Os anos, no seu inexorável suceder, dobraram-se, uns sobre os outros, e Simão acompanhou aturdido o renascimento da Doutrina do Homem crucificado, quando o rabino Saulo de Tarso, honra e glória da raça, expulso do Sinédrio, da família e do círculo dos amigos, pôs-se a divulgá-lO com o seu verbo de fogo.
Simão sentia viva a ferida do ressentimento no coração.
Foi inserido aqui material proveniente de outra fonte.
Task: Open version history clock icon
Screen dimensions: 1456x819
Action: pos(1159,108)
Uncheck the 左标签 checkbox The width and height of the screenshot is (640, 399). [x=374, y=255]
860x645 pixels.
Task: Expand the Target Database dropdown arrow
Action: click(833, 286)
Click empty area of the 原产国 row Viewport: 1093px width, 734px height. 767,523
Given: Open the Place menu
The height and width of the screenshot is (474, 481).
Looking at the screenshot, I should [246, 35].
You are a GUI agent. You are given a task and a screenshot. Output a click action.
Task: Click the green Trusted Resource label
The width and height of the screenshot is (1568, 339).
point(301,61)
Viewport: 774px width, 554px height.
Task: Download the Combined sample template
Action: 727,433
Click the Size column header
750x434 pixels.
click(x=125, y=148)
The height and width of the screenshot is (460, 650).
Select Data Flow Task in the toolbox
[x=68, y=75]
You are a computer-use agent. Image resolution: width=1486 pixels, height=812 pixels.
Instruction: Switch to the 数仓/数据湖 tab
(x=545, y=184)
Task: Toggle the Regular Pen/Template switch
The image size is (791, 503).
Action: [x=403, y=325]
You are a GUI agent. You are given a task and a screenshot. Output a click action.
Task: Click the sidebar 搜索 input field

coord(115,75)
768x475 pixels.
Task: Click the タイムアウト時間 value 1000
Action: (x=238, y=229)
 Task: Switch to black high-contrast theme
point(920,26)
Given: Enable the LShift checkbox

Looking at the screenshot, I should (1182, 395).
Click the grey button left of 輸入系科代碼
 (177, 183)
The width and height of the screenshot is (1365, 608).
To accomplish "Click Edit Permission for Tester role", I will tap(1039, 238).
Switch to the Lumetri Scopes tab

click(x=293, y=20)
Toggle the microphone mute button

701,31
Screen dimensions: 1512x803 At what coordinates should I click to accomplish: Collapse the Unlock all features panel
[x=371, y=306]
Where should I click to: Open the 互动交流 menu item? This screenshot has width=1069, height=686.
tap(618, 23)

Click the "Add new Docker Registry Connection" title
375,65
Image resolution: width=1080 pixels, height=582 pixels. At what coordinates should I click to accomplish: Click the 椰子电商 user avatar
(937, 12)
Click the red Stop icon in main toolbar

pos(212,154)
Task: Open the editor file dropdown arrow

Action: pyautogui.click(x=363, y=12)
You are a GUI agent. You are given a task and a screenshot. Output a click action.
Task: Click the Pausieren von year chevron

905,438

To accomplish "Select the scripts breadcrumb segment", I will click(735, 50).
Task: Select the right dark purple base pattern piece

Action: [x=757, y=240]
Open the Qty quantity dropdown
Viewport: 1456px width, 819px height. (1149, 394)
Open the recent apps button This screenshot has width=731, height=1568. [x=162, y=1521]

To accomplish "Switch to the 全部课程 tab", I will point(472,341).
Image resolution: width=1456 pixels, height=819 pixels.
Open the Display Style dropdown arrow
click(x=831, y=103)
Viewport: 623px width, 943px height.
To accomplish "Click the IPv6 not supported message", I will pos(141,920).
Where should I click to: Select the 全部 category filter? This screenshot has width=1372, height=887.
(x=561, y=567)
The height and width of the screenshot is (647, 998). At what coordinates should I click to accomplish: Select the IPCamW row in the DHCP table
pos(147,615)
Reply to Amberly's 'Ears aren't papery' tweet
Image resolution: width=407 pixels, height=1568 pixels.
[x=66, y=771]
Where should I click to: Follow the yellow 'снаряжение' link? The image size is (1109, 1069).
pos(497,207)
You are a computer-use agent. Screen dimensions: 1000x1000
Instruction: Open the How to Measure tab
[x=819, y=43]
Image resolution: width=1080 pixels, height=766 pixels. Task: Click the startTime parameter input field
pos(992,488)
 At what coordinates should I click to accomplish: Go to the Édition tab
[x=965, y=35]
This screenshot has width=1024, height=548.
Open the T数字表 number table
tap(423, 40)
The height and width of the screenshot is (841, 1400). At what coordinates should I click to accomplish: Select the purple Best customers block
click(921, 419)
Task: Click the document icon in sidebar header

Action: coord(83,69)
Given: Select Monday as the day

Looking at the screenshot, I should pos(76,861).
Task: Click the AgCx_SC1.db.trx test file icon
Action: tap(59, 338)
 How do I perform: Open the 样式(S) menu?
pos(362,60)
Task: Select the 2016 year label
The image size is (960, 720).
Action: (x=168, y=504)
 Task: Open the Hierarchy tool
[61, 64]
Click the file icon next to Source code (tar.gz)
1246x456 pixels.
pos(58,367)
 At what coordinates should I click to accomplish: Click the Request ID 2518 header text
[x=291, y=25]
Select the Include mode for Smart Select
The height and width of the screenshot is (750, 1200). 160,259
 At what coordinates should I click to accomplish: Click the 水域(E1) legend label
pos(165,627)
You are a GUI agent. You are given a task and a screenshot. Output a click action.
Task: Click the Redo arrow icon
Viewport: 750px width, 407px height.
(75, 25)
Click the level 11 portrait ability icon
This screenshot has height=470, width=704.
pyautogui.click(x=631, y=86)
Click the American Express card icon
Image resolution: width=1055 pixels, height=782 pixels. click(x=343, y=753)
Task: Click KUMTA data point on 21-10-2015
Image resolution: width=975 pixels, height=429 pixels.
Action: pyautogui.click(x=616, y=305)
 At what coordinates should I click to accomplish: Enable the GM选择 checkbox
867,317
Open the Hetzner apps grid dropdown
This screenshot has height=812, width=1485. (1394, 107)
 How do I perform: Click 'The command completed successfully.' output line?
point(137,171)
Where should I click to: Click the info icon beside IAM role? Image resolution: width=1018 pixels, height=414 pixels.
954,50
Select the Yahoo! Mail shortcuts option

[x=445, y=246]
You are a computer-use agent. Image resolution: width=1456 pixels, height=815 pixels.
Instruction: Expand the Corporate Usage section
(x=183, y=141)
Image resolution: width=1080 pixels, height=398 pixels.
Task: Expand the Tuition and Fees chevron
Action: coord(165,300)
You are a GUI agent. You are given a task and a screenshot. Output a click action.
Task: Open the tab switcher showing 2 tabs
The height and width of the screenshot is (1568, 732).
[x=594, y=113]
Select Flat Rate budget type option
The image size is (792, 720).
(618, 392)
Nada obstante, recordava-se, vez que outra, do jantar e a resposta que lhe dera à pergunta: qual deles o amará mais?
— (...) Tenho para mim que é aquele a quem mais perdoou... (Nota) O perdão, sem dúvida, é medido pela qualidade do esforço e pelo empenho do infrator na própria recuperação.
O antigo fariseu com o tempo emurcheceu como as uvas maduras que se-ressecam à medida que envelhecem.
O vinho que antes produziam, saboroso e especial, transforma-se em vinagre desagradável e ácido.
Simão continuava prestigiado pelos seus pares, temido pelo povo, solitário na sua velhice dourada.
No ano 70, após o cerco implacável a Jerusalém por Tito, o jovem filho do imperador Vespasiano, que tombou sob o horror das legiões, dando lugar à diáspora, também se assinalou pelas tragédias da crueldade dos vencedores sobre os inditosos vencidos.
Fariseus, sacerdotes, saduceus e o povo, que tentaram resistir atrás das muralhas da cidade, foram aprisionados pelos romanos, e o jovem conquistador decretou-lhe, quase insano, a pena de morte pela crucificação em que eram exímios os romanos.
Começou, naquela ocasião, o resgate coletivo do povo eleito que matara os profetas e assassinara o Excelente Filho de Deus.
Reduzidos a miseráveis, os orgulhosos representantes da raça, nas enxovias dos cárceres imundos, eram tratados com extrema crueldade, conforme sempre o fizeram com os seus próprios irmãos.
Inutilmente clamavam pela proteção de Deus, daquele deus dos exércitos que afirmavam lutar ao seu lado, sem que tivessem lenidas as aflições ou diminuídas as expectativas do assassinato em massa.
Numa tarde escaldante, nos arredores da cidade, Simão, o fariseu, foi também erguido na cruz e repassou, mentalmente, toda a trajetória existencial entre estertores e aflições sem nome.
Foi nesse ápice que se arrependeu da atitude mantida em relação a Jesus, desejando amá-lo, a fim de que, também, à semelhança da mulher infeliz, fosse perdoado...
Era noite, quando Simão, exangue e transtornado pelas dores extremas, rendeu o Espírito, a fim de recomeçar mais tarde, muito mais tarde, noutro corpo, noutra época, por ocasião da Era Nova, a própria redenção.